The man I end up with I would like to think will be is someone who I can rely on, admire, respect, and will protect me. Of course that doesn't mean he can't be a quiet introspective guy.
Where ya gonna find your quiet introspective guy, Venus? He's not the one who will be out and see your cleavage beckoning to him from across the bar and come over to talk to you and sweep you off your feet...

 

Well, I guess I've rather have been 'picked' than do the 'picking'. I suppose that has been a major roadblock for me. Like I mentioned with my guy friend who recently fell in love again after many years of being single. He told me he stopped taking whatever fell in his lap and went after what HE wanted... no longer being 'lazy' and 'inactive' about it. I think I can make that correlation to what you are getting at here. My little girl fairy tale never did come true, or never did stay true. I still would like to think in the back of my mind that the man I end up with will be the one who swoops me up (why? because the kind of man I want will see me, fall for me,and climb mountains to be with me... romantic fairytale to the utmost)... but in the meantime I can attempt to start 'picking' instead. I would still rather be rescued by Prince Charming than go actively seeking him out. I would guess that I'm no different from all women when I admit that!
Again, while I agree in theory with you picking the guy, it's clear that you're still struggling with who you are drawn to, so I don't understand how this is going to make things better. Additionally, I still maintain that the cocky alpha men you're drawn to are not going to respond well to a woman picking/pursuing him. Therefore I cannot see how you selecting the guy is going to get you what you want as you currently are. The qualities that you are initially attracted to need to change if this plan is going to work.

 

Yes, in a way, I have resented it. Like I said, I wanted to be 'picked'. I didn't want to 'shop'. I wanted to be chosen, not choose. I think I'm getting past that now. Still not totally convinced, but trying.
Keep trying. The part of you that isn't convinced is your inner child. She is throwing a tantrum because she deserves a daddy to come along and rescue her and make her feel safe. That's what happened with Sleeping Beauty and Snow White...

* Request 1: In the dating discussion, what did the guy friend who recently fell in love say he stopped doing?
* Request 2: Using the dating discussion, decide whether each statement agrees with it, and quote the deciding words: (a) The reply says the cocky alpha men are likely to respond well to being pursued by a woman. (b) The person seeking advice would still rather be rescued by Prince Charming than go looking for him. (c) The reply identifies the unconvinced part of the person seeking advice as an inner child.

* Data lines:
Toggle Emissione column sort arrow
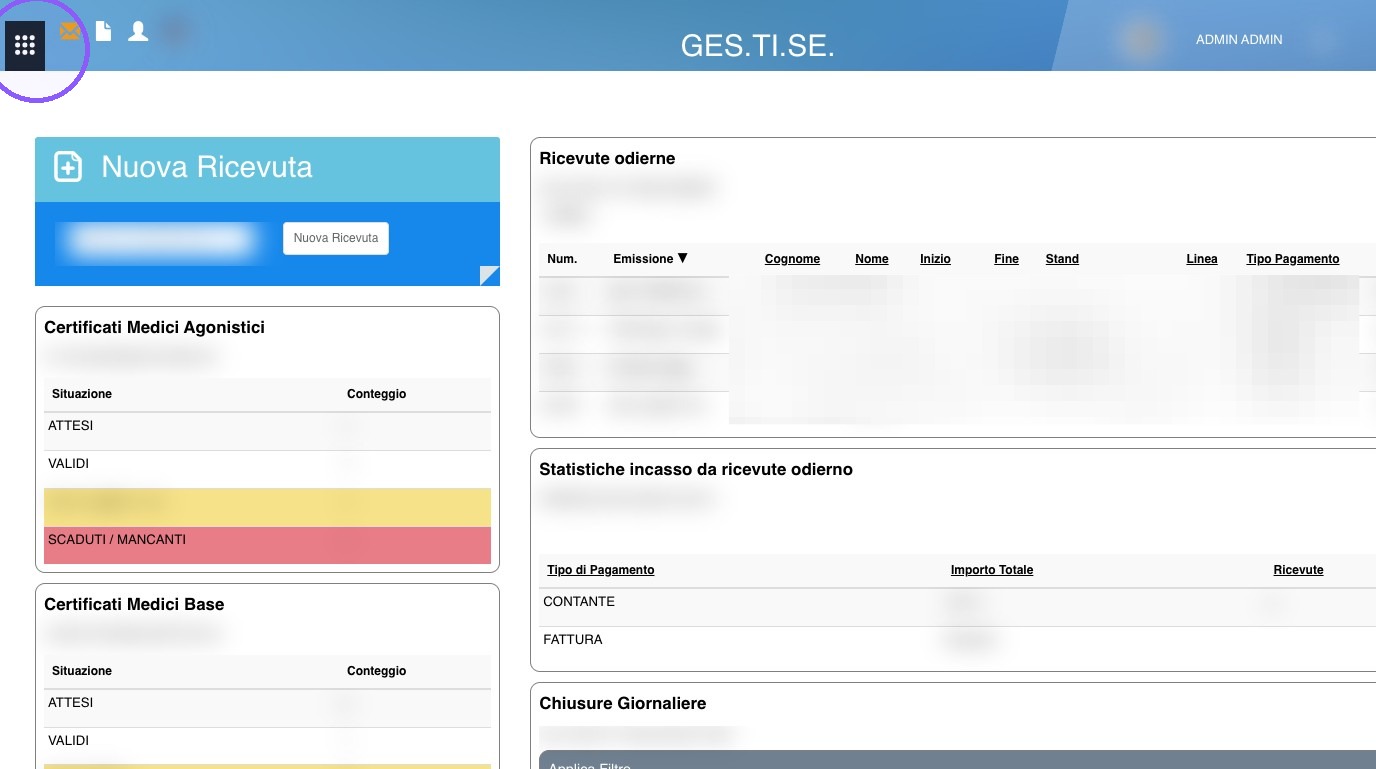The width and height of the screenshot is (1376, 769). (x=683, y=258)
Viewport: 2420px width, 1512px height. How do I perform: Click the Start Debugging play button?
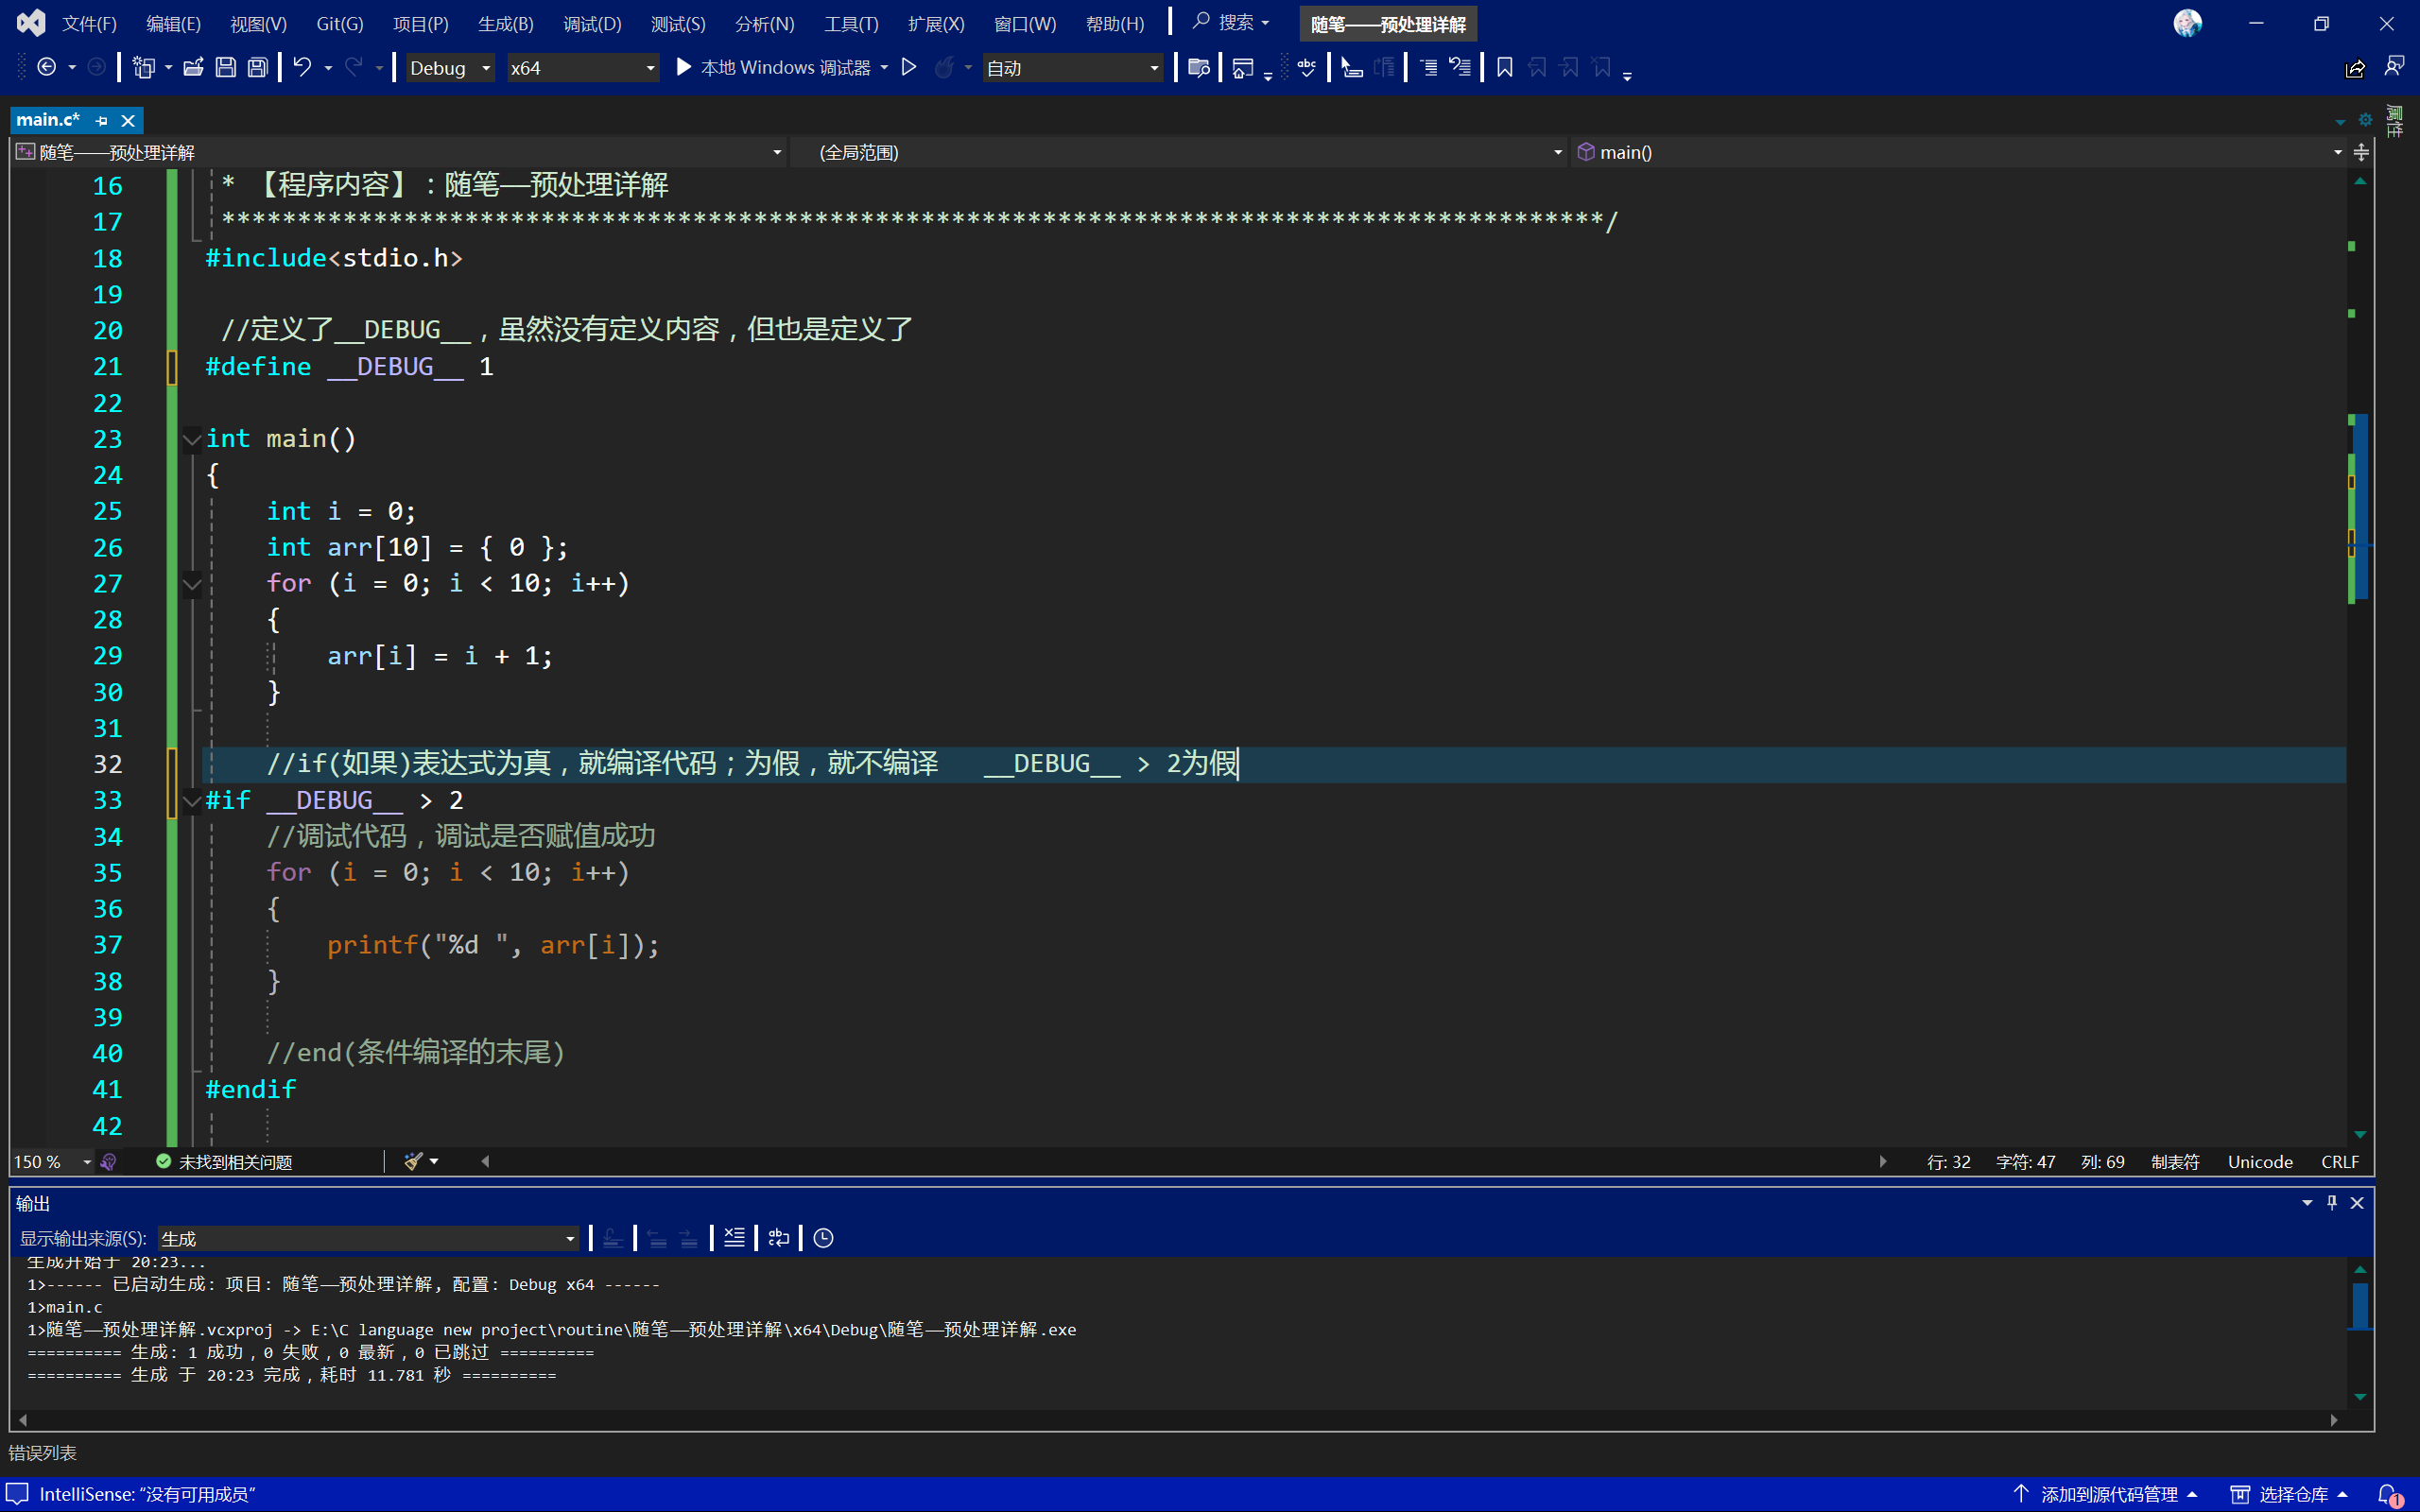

* Task result 1: He stopped taking whatever fell in his lap and went after what he wanted.

* Task result 2:
(a) No: "the cocky alpha men you're drawn to are not going to respond well to a woman picking/pursuing him"
(b) Yes: "I would still rather be rescued by Prince Charming than go actively seeking him out."
(c) Yes: "The part of you that isn't convinced is your inner child."